Supplied records:
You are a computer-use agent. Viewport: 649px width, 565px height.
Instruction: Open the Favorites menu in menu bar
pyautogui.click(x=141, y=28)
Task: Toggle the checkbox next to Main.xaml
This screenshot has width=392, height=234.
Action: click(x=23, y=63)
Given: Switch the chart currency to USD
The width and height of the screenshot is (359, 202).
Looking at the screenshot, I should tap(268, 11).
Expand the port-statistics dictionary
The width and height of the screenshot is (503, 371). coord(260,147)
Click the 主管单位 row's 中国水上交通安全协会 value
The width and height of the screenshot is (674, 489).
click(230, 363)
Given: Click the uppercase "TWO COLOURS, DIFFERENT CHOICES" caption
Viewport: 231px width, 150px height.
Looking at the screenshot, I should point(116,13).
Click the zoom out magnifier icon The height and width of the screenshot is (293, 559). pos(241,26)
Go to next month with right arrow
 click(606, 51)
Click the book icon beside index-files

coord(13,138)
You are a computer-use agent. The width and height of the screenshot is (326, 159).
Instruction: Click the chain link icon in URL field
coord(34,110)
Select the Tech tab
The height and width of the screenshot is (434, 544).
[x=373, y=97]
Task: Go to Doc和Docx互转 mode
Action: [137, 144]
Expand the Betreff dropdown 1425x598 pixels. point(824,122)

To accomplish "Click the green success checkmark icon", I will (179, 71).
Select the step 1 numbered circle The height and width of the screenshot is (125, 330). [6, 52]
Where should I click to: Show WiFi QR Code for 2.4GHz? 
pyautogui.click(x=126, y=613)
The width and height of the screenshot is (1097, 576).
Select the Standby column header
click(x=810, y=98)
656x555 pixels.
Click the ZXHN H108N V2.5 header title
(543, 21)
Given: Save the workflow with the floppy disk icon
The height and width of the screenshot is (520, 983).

Assignment: Give the lines exactly as they stand, from the line with "656x555 pixels." through the end of the material.

Answer to this problem:
656x555 pixels.
Click the ZXHN H108N V2.5 header title
(543, 21)
Given: Save the workflow with the floppy disk icon
The height and width of the screenshot is (520, 983).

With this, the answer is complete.